◆ YOUR ASSIGNMENT ◆
Each record that follows should be repeated exactly, with no pictures carried over.
---------- TASK INPUT
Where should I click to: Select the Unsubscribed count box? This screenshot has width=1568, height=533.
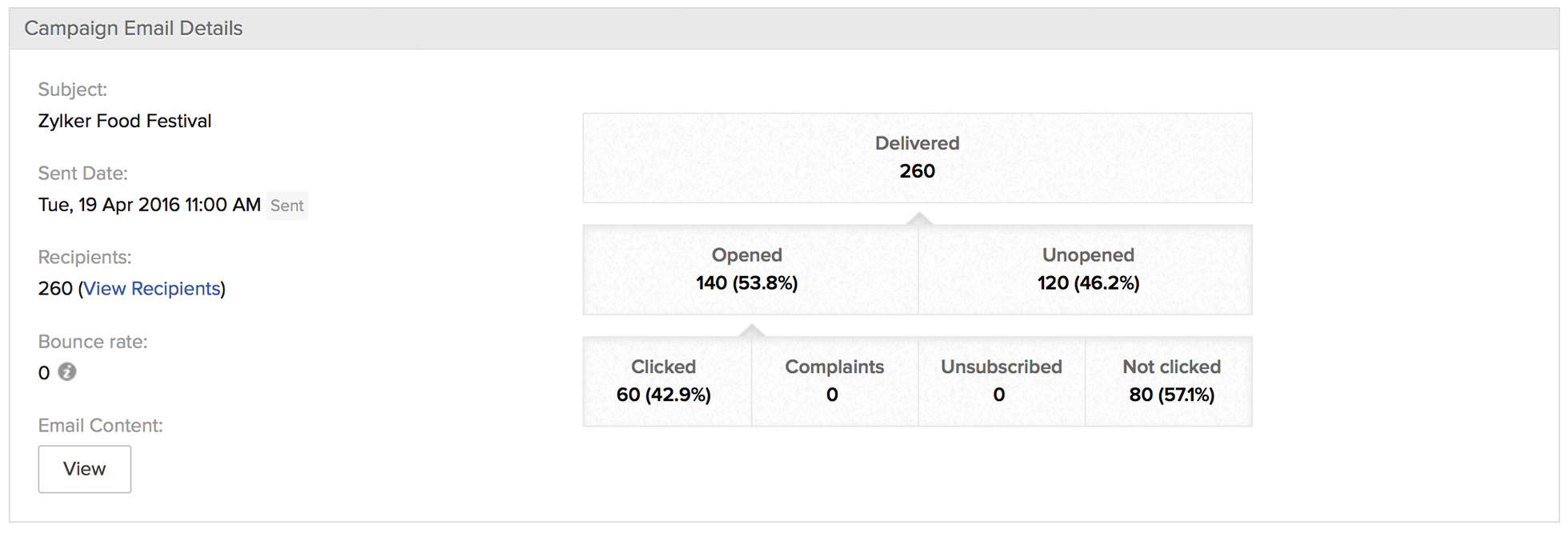tap(1001, 381)
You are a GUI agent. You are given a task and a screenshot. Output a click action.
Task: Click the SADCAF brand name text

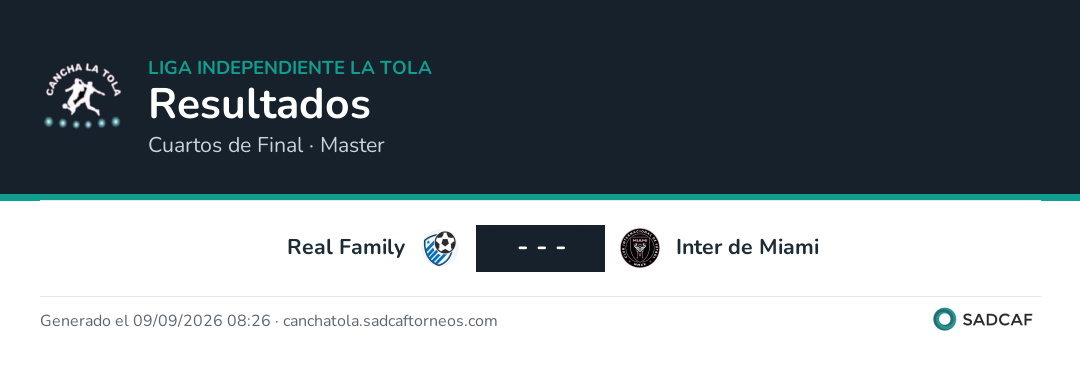coord(997,320)
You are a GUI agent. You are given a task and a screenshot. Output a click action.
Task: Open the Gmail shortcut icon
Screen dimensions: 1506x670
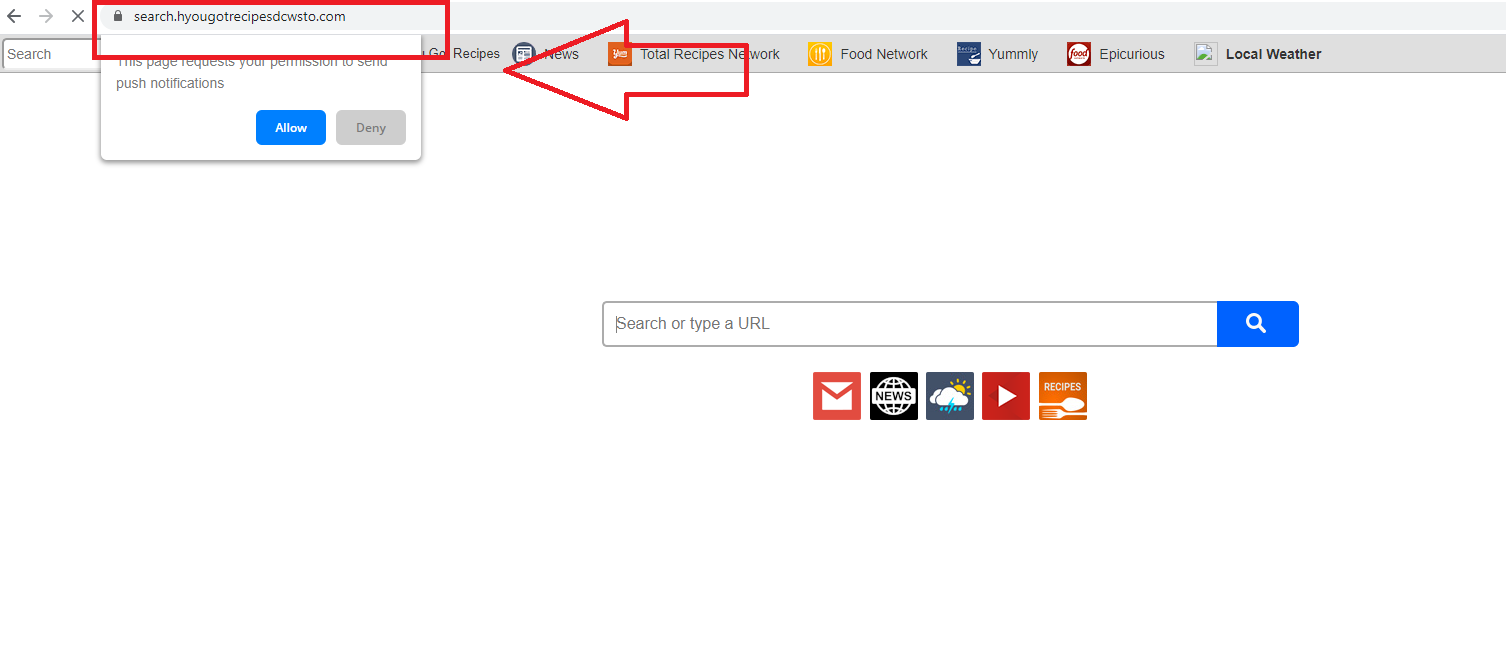pos(837,396)
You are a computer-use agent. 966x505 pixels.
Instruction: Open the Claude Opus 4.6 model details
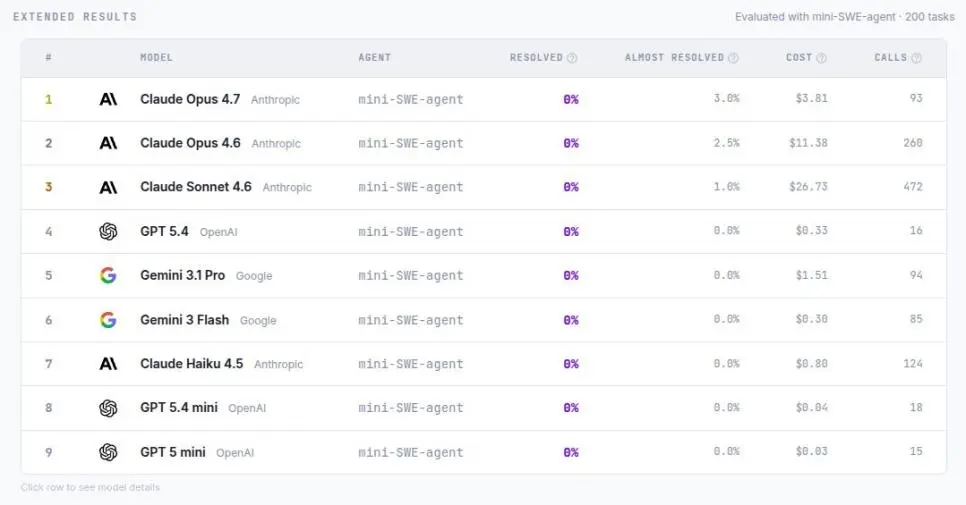(484, 143)
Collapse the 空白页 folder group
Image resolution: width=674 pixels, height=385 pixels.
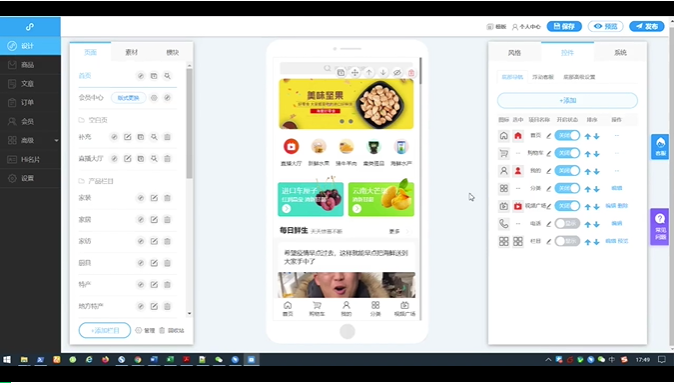click(93, 120)
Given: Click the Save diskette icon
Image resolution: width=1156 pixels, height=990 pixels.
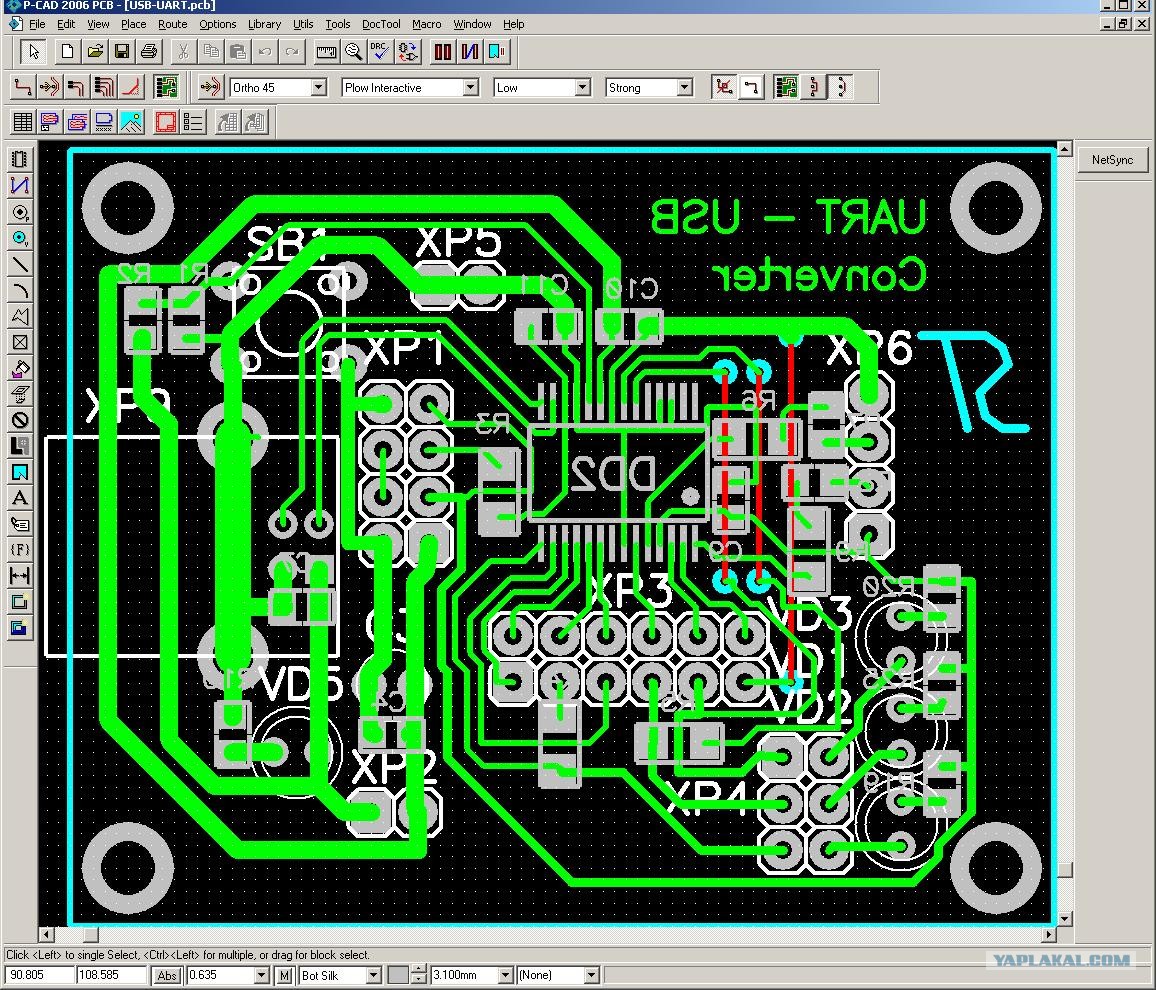Looking at the screenshot, I should pyautogui.click(x=122, y=52).
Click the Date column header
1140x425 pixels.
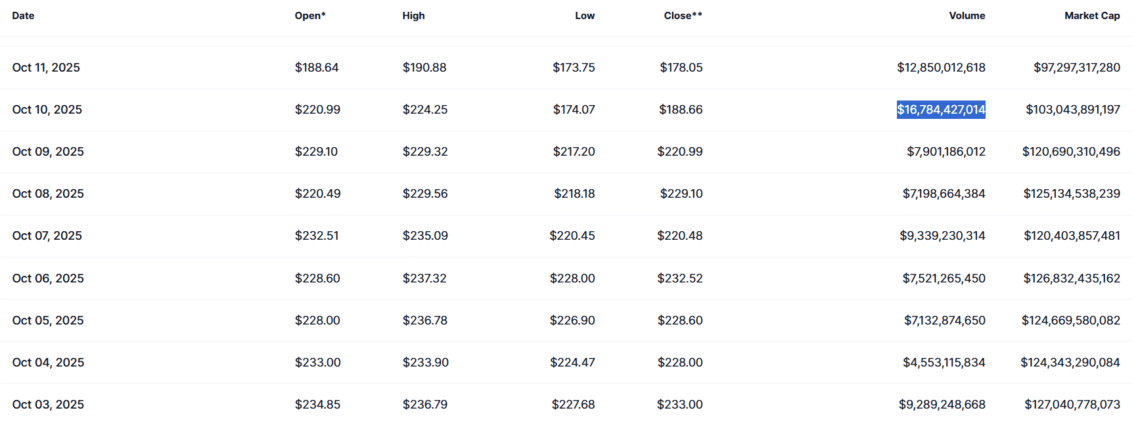[23, 15]
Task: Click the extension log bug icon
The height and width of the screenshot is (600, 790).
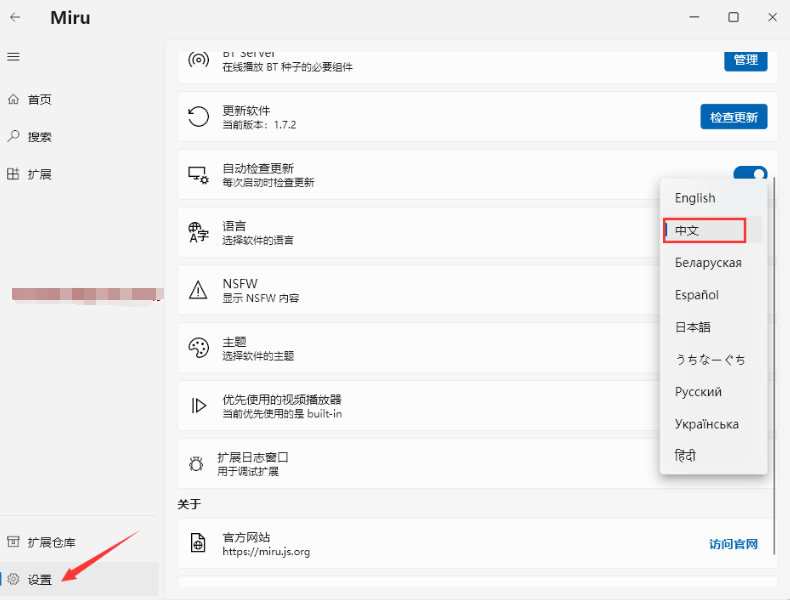Action: click(x=198, y=463)
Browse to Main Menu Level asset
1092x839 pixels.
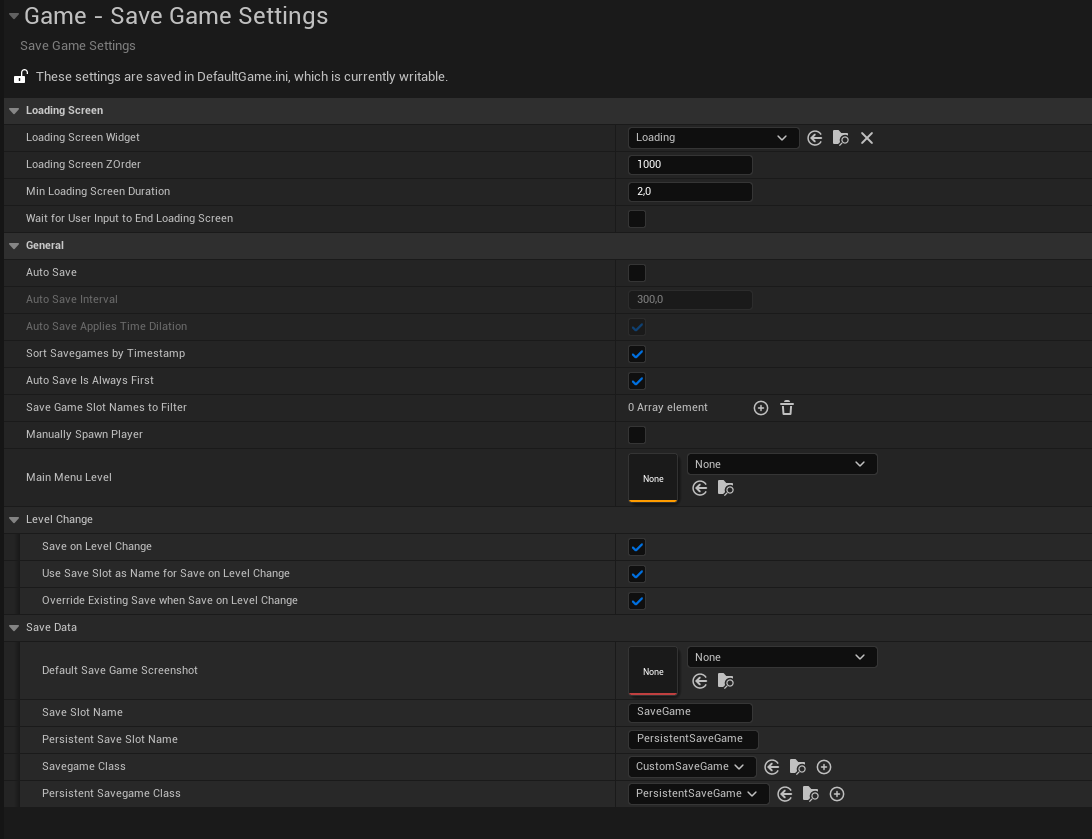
--------------------
◆ SOLUTION TO THIS EXERCISE ◆
Where should I click to: Select the Unsubscribed count box? This screenshot has width=1568, height=533.
tap(1001, 381)
You are a GUI agent. You are given a task and a screenshot. Output a click action.
Task: Click the SADCAF brand name text

coord(997,320)
You are a GUI agent. You are given a task and a screenshot. Output a click action.
Task: Open the Gmail shortcut icon
Screen dimensions: 1506x670
pos(837,396)
You are a computer-use agent. 966x505 pixels.
Instruction: Open the Claude Opus 4.6 model details
(484, 143)
Collapse the 空白页 folder group
Image resolution: width=674 pixels, height=385 pixels.
click(93, 120)
Given: Click the Save diskette icon
Image resolution: width=1156 pixels, height=990 pixels.
Looking at the screenshot, I should pyautogui.click(x=122, y=52).
Click the Date column header
1140x425 pixels.
[23, 15]
Task: Click the extension log bug icon
The height and width of the screenshot is (600, 790).
Action: click(x=198, y=463)
Browse to Main Menu Level asset
1092x839 pixels.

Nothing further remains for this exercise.